Lou Willis-Keeler, a 43-year-old CEO of a social enterprise, tells me that after losing her mother last year, her grief journey is made even harder by the publicity around Mother’s Day, a constant reminder that her mother is no longer around. But she still has plans to celebrate. “I want my mother to be remembered, not just in the emotional sense but also through physical acts and experiences, by doing things she would enjoy,” she says. “She loved beautiful flowers, so I’ll be planting some colourful flowers in her honour, after placing flowers on her grave. I will be eating afternoon tea, as she was a massive cake fan, and will hopefully be watching a beautiful sunset.”

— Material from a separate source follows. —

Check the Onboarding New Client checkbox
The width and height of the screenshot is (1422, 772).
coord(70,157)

As the founder of Grief Specialists CIC, Maria also has expert tips on how to keep celebrating Mother’s Day or Father’s Day, if you want to. “There's no right way to grieve,” she says. “Some may have a wobble at the prospect of Mother's Day, while others will think of it as yet another day without their mum. However you feel is a normal and natural response to loss for you. Everyone's relationship with their mum is unique, which includes not having a great relationship. While others will struggle every time they see a Mother's Day card, or receive yet another email trying to sell you flowers, gifts, etc. Don't compare your feelings and actions to others, or you could find yourself feeling like you haven't mourned enough or properly. If you have a friend who has lost their mum, and are perhaps on their own on Mother's Day, a kind gesture such as flowers, or an offer of a walk are usually welcome ways to acknowledge their loss.”

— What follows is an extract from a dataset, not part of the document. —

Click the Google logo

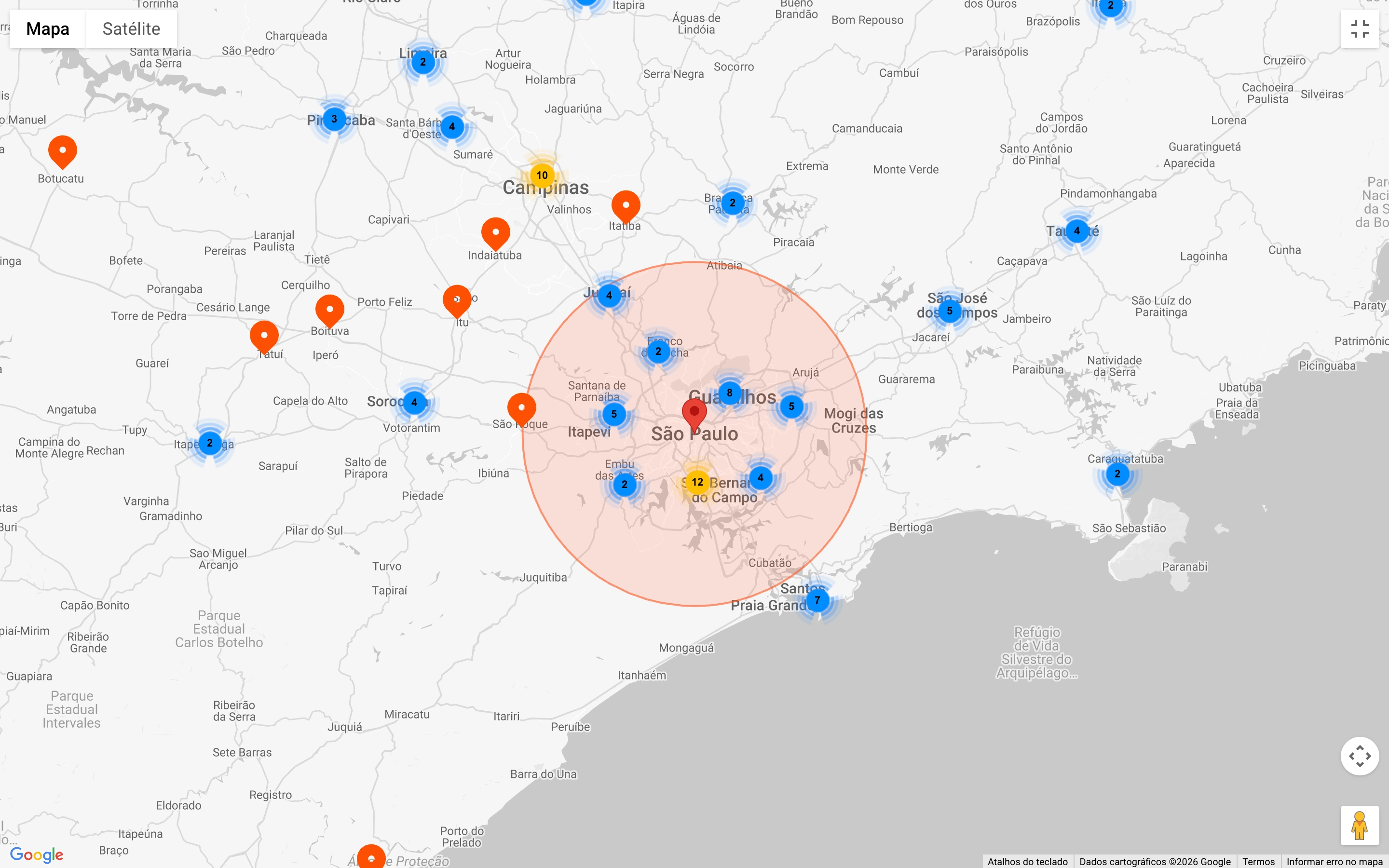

Thinking about going back to celebrating my father on Father’s Day makes me incredibly excited, with a warm fuzzy feeling in my chest. It also made me realise what the meaning of these days really is. Despite what brands and a capitalist society are telling us, these days are not simply meant for us to buy things. They are a moment for us to reflect on what parents mean to us, on how thankful we are to have, or have had, a mum or dad. They’re meant for us to show them our gratitude, and bond with them. So this year, I will start by finishing the playlist of my dad’s favourite songs, the ones we listened to together on an evening that I will forever remember as when we connected the most - an evening that was the last, but that was filled with laughter and personal stories. And I will think of all the folks who have lost a parent too, or have never known them. They get a special hug from me.